Single-task optimizers that fit a Gaussian process to observations after a fixed output transform (link function), and use :py:meth:gpcam.GPOptimizer.evaluate_posterior to push the latent Gaussian posterior back through the inverse link to the original observation space.

Use :py:class:gpcam.LogGPOptimizer for strictly positive observations in (0, inf) — predictions and credible intervals are guaranteed positive, and the original-scale mean/std are available in closed form (lognormal).

Use :py:class:gpcam.LogitGPOptimizer for observations bounded in [0, 1] — predictions and credible intervals are guaranteed inside (0, 1); the original-scale mean/std are estimated by Monte Carlo (logistic-normal has no closed form). Observations are clipped to [eps, 1 - eps] because logit(0)/logit(1) are infinite.

The inherited :py:meth:posterior_mean / :py:meth:posterior_covariance operate in the GP’s modeling space (log / logit); use :py:meth:evaluate_posterior to obtain a posterior on the original scale.

LogGPOptimizer#

class gpcam.gp_optimizer.LogGPOptimizer(x_data=None, y_data=None, init_hyperparameters=None, noise_variances=None, compute_device='cpu', kernel_function=None, kernel_function_grad=None, noise_function=None, noise_function_grad=None, prior_mean_function=None, prior_mean_function_grad=None, gp2Scale=False, dask_client=None, gp2Scale_batch_size=10000, linalg_mode=None, ram_economy=False, cost_function=None, logging=False, args=None)[source]#

A single-task GPOptimizer for strictly positive observations in (0, inf).

Observations are modeled in log-space (the GP sees log(y)), and posterior predictions are mapped back to the original scale with exp via evaluate_posterior(), which guarantees strictly positive predictions and credible intervals. exp of a Gaussian is lognormal, so the original-scale mean and standard deviation are available in closed form.

All constructor arguments are identical to GPOptimizer. Note that the inherited posterior_mean() / posterior_covariance() operate in log-space; use evaluate_posterior() for the original (positive) scale.

Acquisition functions: ask() optimizes the GP in log-space. Because log is monotone increasing, ranking acquisitions (variance, ucb, lcb, maximum, minimum) still identify the same locations as on the original scale. For target probability, pass bounds already in log-space (np.log(a), np.log(b)).

LogitGPOptimizer#

class gpcam.gp_optimizer.LogitGPOptimizer(x_data=None, y_data=None, eps=1e-06, n_samples=10000, **kwargs)[source]#

A single-task GPOptimizer for observations bounded in [0, 1].

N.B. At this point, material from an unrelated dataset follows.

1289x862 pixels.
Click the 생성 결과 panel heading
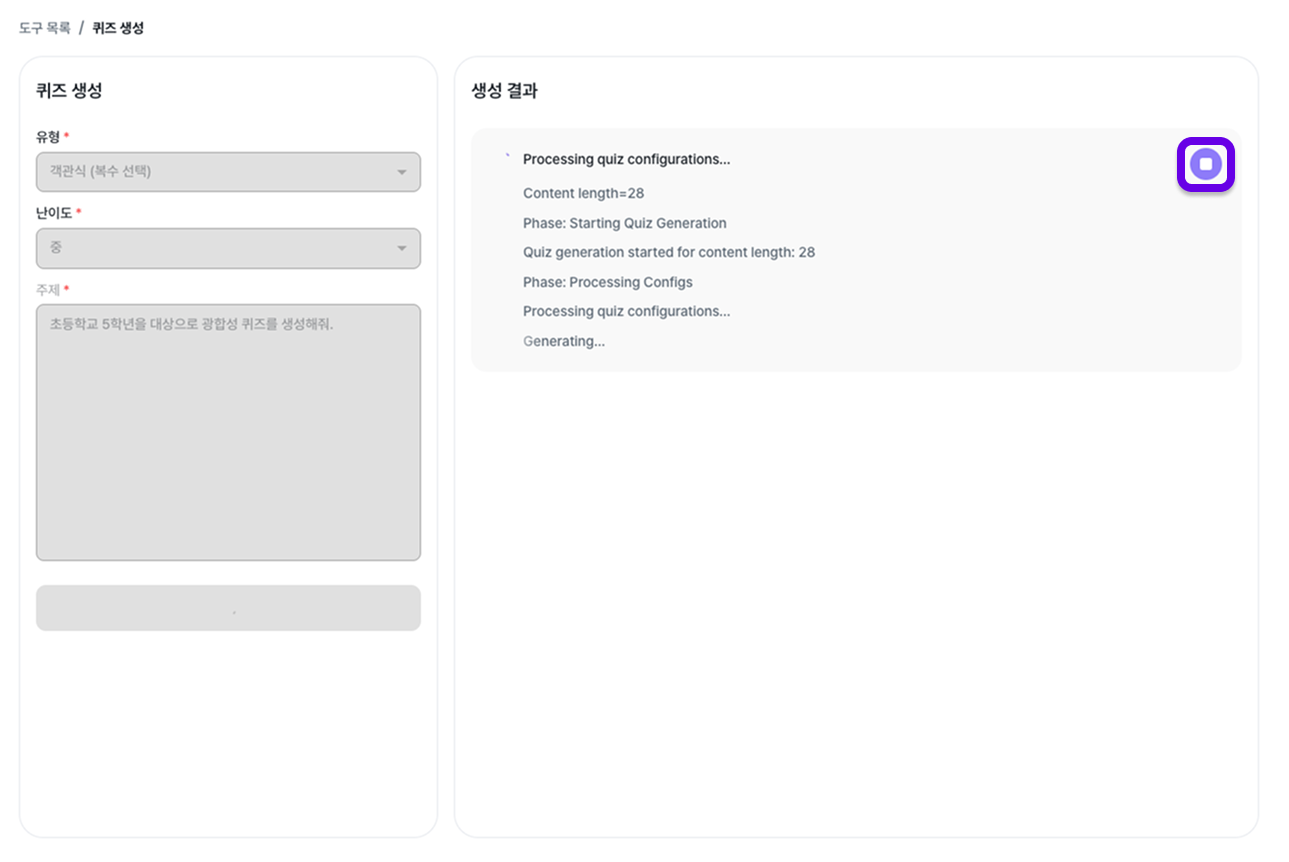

Observations are modeled in logit (log-odds) space (the GP sees logit(y)), and posterior predictions are mapped back with the logistic/sigmoid via evaluate_posterior(), which guarantees predictions and credible intervals inside (0, 1). Because logit(0) / logit(1) are infinite, observations are clipped to [eps, 1 - eps] (a warning is emitted when clipping occurs). The logistic-normal distribution has no closed-form moments, so the original-scale mean and standard deviation are estimated by Monte-Carlo.

Parameters:
  • eps (float, optional) – Clipping margin for the open interval; observations are clipped to [eps, 1 - eps] before the logit transform. The default is 1e-6.

  • n_samples (int, optional) – Number of Monte-Carlo samples used to estimate the original-scale mean/std in evaluate_posterior(). The default is 10000.

Notes

All other constructor arguments are identical to GPOptimizer. The inherited posterior_mean() / posterior_covariance() operate in logit-space; use evaluate_posterior() for the original (0, 1) scale. The acquisition-function note for LogGPOptimizer applies here too (pass target probability bounds in logit-space).